Fanception jokes aside, the story revolves around Simon Snow, who accepts his role as the designated saviour of a crumbling ‘magickal’ generation. But, he is completely unable to control his magick. In-between the magicking and the politicking by traditionalist families, his world is being shred apart by a vaguely dangerous sounding force called the ‘Insidious Humdrum’. Amid the copious servings of nemesis fixation, a deeply but unnecessarily loyal best friend and a somewhat confused girlfriend, the magick in the story is diluted.

As the story advances, you realise it is more canon than fanfic. It rides on the premises set up by better known works such as Harry Potter, Twilight and the Lord of the Rings – ones we are familiar with and have come to love.

Part One drags on incessantly and be prepared to remain clueless about it for a while. If you have read Fangirl then this book becomes a richer experience. But the story is set up to stand on its own as well, and the characters grow mostly through the course of the story. In particular, Baz, the protagonist’s nemesis, definitely quickens pace and heartbeat.

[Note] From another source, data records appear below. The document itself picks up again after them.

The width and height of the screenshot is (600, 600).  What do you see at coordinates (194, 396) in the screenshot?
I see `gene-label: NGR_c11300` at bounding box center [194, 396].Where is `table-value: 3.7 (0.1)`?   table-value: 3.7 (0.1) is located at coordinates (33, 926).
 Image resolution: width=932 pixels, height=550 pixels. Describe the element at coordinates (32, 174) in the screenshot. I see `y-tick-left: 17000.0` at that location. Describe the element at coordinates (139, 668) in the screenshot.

For a work so meta that it spins its genre on its head, the plot could have been better. It may not be the best representation of the LGBT+ community, but it is a representation and for a YA book it could have done worse.

The book lodges itself a bit uncomfortably between meta, pretentious and somewhat post-modernist narratives. But like most fanfic, if you are reading it just to see the two characters go at each other, it is a lot of fun. It shuttles between making borderline stereotypical references and subtle comments on orientation, class and ethnicity.

The synopsis does not lie. There is so much kissing, it will definitely floor your inner fangirl and make you fall in love with their love.